Retired generals and admirals should avoid speaking out publicly, especially on matters related to national security. While there is no doubt that they have the right to do so, their interventions should be regarded as belonging to a special category: they have normative power that affords them unwarranted influence, precisely the kind that needs to be guarded against, for it has the potential to warp political discourse and, ultimately, to damage the ideal of a reliable, professional, apolitical military.
When senior officers retire from the military, they hang up their uniform, but when they chose to enter the public arena—either as talking heads on cable news, or as writers of tell-all books or op-eds—they bring with them the patina of an insider, one who knows ‘how things really work’. They are not interviewed by anchors because they are average citizens, or for their pedestrian opinion; rather they are prized as someone who, by dint of their previous service and position, has some superior perspective. Ask yourself this: how are they identified? Is it as Ms. Smith or Mr. Jones? No, of course not: it is as General Smith and Admiral Jones. Their appeal, as a guest or as an author, stems largely from their role as an expert. They allow us, the public at large, to gain an insight into ‘what should have happened’ or ‘what the country needs now’.
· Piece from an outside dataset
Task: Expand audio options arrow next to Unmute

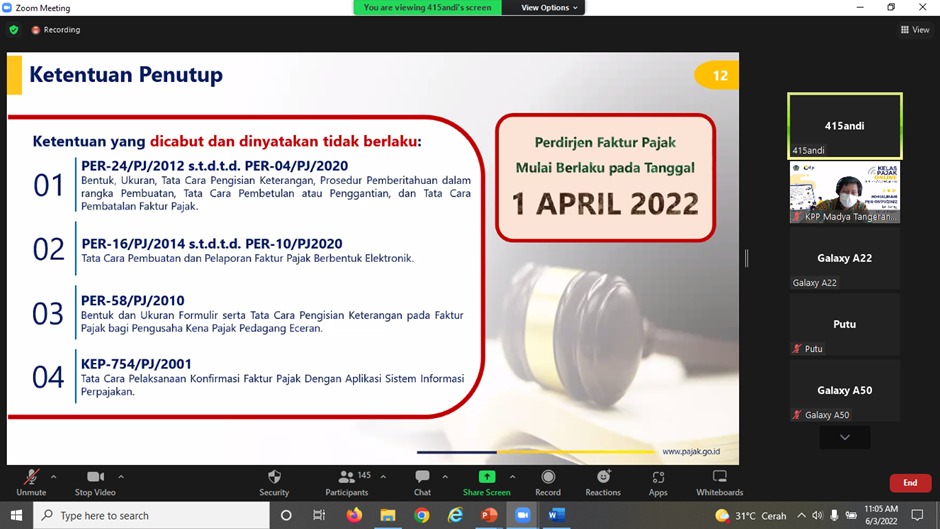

It is precisely this privileged perspective that is worrisome. We value their input into political discourse because they, in ideal-typical form, represent the correct answer, one that is free from the blood and snot that sullies partisan politics. They are not compromisers or self-promoters: these are men and women who have made a career out of getting stuff done and providing the best military advice possible, unalloyed and pure. We listen to them, hanging on their every word, waiting for them to provide us with the ‘gotcha’ moment when they explain how this politician got it wrong, or that politician lacked moral courage, or the other politician equivocated.
And so, you may ask, what is the problem with that? As politicians take the quotidian test of steering the ship of state, is it not a good thing that there is an answer key out there for the rest of us to consult so that we might check their work? A ruler—straight and true—by which we might measure their suitability?
This is exactly the problem: the assumption that generals provide this metric. The logic is that, because they have served, they bring with them the best attributes of the profession of arms. Moreover, our contemporary political and popular culture demands that we support and respect the troops: those who denigrate or question their expert or moral suitability are themselves cast out as pariahs, as less than patriotic. This assumption of infallibility, and therefore superiority, is often unfounded, as the arrogance of McChrystal, the deceit of Petraeus, the hubris of McMaster, and the venality of Flynn should demonstrate.